### WORK TASK
In the listing below, how many lines contain "width"? Answer with the number alone.

### PROVIDED ENTRIES
○ ○ ○
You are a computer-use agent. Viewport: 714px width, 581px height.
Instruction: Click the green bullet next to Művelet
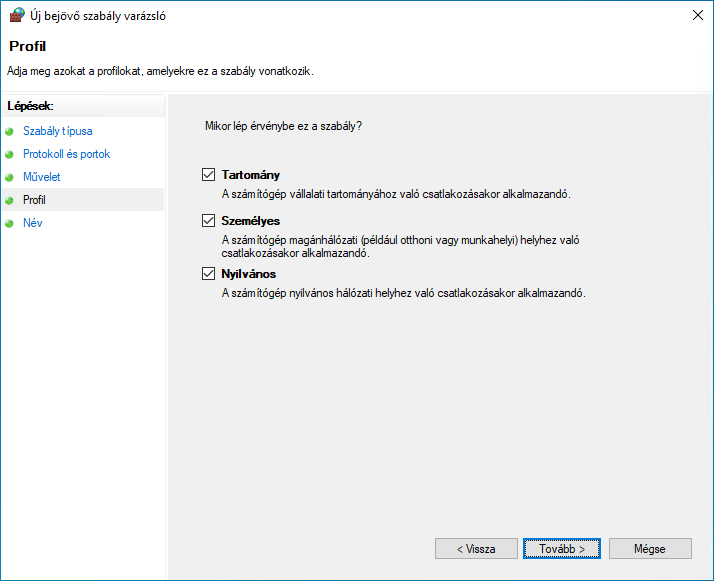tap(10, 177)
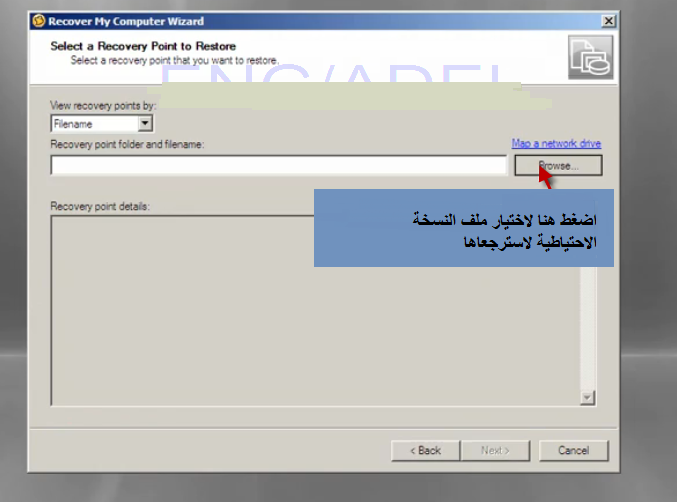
○ ○ ○
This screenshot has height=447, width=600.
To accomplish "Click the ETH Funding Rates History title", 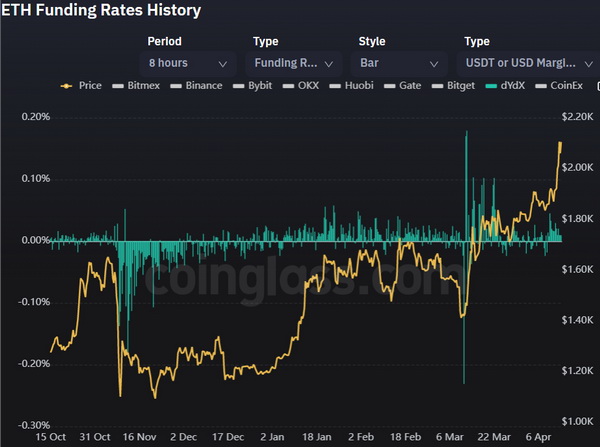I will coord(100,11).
○ ○ ○
### SOLUTION FOR THIS EXERCISE
2